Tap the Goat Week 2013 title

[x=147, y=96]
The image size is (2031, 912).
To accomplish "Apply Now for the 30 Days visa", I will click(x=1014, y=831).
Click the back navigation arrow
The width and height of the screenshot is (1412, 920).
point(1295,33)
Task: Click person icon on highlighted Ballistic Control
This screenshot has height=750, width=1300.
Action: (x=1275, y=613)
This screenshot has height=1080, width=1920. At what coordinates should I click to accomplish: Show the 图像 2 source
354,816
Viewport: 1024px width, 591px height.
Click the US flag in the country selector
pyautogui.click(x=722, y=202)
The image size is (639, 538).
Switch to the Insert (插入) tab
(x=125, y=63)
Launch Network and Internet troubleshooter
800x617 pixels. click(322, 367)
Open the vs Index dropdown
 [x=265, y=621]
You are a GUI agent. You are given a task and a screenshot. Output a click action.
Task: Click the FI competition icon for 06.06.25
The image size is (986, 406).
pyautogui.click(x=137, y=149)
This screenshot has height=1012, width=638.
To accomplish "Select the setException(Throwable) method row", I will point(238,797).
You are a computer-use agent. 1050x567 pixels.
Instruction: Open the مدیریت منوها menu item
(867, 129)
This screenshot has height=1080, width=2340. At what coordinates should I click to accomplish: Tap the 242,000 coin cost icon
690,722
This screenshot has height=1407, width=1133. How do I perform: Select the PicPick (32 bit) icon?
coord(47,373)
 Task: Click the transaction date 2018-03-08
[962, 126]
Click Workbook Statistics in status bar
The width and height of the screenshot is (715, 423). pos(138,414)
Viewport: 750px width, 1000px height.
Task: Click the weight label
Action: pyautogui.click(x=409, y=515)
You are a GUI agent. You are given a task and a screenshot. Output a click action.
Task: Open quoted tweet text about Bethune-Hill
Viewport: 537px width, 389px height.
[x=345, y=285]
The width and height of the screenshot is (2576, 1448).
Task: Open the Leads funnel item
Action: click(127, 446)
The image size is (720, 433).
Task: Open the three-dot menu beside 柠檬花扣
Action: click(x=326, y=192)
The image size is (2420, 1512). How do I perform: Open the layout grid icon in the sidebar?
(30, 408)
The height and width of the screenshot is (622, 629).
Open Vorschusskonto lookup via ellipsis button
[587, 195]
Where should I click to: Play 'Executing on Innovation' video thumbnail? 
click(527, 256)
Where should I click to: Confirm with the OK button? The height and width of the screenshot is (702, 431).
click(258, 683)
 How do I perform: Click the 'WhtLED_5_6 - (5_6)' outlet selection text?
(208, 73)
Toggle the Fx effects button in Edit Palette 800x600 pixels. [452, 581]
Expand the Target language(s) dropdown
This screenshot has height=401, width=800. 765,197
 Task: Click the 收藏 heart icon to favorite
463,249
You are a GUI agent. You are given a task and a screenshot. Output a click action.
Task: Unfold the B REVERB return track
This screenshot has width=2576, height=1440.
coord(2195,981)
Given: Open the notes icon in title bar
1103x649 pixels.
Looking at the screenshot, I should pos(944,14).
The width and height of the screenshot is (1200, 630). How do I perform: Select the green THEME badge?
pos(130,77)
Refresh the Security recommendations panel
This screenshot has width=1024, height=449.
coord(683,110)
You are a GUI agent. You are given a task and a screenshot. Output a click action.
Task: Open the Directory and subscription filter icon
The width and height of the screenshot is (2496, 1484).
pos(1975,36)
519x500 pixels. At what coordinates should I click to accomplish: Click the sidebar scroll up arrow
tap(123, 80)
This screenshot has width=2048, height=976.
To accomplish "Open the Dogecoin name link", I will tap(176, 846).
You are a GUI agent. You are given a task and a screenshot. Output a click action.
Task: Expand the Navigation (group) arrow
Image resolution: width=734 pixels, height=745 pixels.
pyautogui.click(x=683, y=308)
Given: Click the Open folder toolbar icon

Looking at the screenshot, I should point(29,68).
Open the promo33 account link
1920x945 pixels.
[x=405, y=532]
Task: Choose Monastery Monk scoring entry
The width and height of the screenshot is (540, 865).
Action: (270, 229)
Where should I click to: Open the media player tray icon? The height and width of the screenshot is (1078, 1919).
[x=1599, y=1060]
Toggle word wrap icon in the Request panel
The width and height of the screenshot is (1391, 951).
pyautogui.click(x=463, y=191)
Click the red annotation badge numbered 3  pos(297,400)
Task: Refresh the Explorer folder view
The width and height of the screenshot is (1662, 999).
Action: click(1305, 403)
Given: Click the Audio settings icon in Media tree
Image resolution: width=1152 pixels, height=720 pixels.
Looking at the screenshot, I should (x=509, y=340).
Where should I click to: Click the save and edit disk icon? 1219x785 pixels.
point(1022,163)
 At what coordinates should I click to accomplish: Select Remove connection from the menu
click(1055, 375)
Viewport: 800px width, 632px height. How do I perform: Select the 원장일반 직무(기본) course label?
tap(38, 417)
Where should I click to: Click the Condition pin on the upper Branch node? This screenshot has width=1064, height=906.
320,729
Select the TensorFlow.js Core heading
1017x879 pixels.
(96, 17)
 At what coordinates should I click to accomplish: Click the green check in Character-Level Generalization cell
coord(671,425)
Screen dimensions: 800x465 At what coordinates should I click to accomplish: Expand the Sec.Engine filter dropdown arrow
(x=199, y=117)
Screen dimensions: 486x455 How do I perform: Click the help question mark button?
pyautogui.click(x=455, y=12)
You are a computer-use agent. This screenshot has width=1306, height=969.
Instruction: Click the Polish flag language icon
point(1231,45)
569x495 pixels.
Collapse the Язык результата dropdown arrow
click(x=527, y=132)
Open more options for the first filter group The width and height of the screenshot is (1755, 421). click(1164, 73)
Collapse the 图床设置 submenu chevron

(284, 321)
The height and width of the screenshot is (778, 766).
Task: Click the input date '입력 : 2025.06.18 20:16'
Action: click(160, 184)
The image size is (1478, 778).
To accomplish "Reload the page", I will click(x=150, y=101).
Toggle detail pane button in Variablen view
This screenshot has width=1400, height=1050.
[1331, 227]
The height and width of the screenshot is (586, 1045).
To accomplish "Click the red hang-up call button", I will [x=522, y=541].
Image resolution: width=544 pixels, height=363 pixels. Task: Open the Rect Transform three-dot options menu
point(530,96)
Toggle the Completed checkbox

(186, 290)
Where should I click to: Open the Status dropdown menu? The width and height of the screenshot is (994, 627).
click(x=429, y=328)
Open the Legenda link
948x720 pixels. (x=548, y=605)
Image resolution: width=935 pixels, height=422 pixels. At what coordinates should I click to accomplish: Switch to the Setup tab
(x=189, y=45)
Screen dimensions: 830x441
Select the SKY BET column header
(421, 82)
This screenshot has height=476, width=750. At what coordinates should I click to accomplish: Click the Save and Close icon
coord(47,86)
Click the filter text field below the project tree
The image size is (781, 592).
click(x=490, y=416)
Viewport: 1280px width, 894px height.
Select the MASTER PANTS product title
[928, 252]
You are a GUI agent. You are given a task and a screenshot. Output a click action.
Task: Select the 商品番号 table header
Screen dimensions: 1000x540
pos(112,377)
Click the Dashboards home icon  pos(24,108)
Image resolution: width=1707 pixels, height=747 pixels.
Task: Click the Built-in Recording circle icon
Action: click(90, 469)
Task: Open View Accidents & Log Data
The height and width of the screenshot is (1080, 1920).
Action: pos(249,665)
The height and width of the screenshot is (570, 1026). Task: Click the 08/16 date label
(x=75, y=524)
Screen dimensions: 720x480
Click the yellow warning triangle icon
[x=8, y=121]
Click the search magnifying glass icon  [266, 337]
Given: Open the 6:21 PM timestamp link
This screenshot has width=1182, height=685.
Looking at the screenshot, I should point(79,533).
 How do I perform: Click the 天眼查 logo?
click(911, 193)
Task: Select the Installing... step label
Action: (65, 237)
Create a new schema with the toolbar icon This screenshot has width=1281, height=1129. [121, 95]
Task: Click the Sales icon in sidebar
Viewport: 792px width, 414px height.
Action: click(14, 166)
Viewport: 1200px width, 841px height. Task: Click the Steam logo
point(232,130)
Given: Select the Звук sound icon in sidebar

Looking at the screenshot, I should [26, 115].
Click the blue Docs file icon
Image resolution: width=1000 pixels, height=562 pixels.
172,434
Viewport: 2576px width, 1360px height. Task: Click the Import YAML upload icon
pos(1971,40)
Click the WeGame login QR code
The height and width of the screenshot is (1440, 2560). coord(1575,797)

## Your instructions
Format the lines above, from the one containing "Task: Click the 收藏 heart icon to favorite" through the one containing "will tap(176, 846).", as a numbered list with any blank lines left out.

## Response to the task
1.  Task: Click the 收藏 heart icon to favorite
2. 463,249
3. You are a GUI agent. You are given a task and a screenshot. Output a click action.
4. Task: Unfold the B REVERB return track
5. This screenshot has width=2576, height=1440.
6. coord(2195,981)
7. Given: Open the notes icon in title bar
8. 1103x649 pixels.
9. Looking at the screenshot, I should pos(944,14).
10. The width and height of the screenshot is (1200, 630). How do I perform: Select the green THEME badge?
11. pos(130,77)
12. Refresh the Security recommendations panel
13. This screenshot has width=1024, height=449.
14. coord(683,110)
15. You are a GUI agent. You are given a task and a screenshot. Output a click action.
16. Task: Open the Directory and subscription filter icon
17. The width and height of the screenshot is (2496, 1484).
18. pos(1975,36)
19. 519x500 pixels. At what coordinates should I click to accomplish: Click the sidebar scroll up arrow
20. tap(123, 80)
21. This screenshot has width=2048, height=976.
22. To accomplish "Open the Dogecoin name link", I will tap(176, 846).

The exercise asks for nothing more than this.